While primetime — where ad prices are highest — was relatively flat (up 0.7%) in terms of impressions, viewing was up a strong 6.8% for morning shows including ABC’s Good Morning America, NBC’s Today and Fox News Channel’s Fox and Friends. Daytime viewing was also up 5.4%.
Sports continued to be a winner, with National Basketball Association games generating 14% more impressions, mainly on ESPN and TNT. The NBA was the top generator of ad impressions in the first half of the year.

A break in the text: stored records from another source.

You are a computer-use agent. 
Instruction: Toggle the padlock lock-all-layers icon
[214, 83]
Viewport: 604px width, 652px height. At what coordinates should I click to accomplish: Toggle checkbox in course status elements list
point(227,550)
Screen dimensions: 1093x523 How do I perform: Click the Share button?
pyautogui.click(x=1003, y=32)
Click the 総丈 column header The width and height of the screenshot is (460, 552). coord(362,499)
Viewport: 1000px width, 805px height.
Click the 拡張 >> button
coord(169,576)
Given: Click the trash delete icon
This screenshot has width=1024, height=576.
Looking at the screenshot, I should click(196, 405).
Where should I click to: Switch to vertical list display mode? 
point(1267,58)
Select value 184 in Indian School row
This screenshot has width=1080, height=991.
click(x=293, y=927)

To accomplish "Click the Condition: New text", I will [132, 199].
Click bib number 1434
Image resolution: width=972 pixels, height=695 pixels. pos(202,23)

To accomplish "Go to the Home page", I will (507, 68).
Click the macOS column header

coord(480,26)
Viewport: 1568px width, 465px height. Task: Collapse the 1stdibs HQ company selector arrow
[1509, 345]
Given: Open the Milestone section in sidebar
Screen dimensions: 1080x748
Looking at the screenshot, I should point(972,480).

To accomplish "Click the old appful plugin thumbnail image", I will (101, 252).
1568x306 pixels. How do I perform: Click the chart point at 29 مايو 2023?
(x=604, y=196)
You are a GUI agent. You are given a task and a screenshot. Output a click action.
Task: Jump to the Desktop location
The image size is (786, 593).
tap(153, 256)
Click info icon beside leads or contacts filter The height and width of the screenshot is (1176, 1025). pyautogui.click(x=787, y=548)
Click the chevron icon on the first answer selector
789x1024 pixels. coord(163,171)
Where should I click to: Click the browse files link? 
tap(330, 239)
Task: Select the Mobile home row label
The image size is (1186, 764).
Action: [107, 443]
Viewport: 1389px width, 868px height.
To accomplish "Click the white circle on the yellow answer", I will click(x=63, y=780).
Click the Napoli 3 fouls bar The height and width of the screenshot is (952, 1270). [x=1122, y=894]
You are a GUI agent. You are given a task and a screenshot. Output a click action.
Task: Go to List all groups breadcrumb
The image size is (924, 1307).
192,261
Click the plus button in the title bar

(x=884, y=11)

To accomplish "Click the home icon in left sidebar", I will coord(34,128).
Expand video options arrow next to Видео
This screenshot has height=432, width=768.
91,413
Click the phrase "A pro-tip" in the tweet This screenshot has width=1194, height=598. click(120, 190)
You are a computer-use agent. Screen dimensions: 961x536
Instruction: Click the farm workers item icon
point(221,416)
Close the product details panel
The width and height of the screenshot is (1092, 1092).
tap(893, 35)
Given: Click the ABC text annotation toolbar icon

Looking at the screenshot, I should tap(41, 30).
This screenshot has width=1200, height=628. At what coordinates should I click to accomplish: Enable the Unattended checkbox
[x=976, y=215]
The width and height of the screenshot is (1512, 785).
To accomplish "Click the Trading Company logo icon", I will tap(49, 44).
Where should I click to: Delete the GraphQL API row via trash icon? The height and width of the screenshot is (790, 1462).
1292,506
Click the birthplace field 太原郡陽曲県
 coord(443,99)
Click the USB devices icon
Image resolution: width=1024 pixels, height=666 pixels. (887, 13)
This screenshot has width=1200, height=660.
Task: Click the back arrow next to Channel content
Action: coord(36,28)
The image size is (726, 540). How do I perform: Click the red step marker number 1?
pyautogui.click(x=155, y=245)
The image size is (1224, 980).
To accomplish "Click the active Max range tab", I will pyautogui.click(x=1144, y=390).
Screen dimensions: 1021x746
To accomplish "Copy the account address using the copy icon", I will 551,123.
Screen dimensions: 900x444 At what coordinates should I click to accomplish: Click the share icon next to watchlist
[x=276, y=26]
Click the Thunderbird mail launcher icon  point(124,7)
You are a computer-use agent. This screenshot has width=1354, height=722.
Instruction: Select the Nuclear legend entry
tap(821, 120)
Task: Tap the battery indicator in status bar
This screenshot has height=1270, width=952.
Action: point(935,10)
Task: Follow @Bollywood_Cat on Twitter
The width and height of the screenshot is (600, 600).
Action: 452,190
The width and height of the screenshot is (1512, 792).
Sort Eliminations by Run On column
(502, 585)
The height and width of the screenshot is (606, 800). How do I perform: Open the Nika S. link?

Also at the top of the list were the NFL and men’s college basketball.
Next in primetime were ABC’s American Idol and NBC’s The Voice, followed by NHL hockey on TNT and ESPN.
Spanish-language broadcaster Univision was another winner, with impressions up 16% compared to a year ago.
The top networks by ad impression share were CBS, ABC, NBC, Fox News Channel, ESPN, CNN, Univision, MSNBC, Fox and TNT.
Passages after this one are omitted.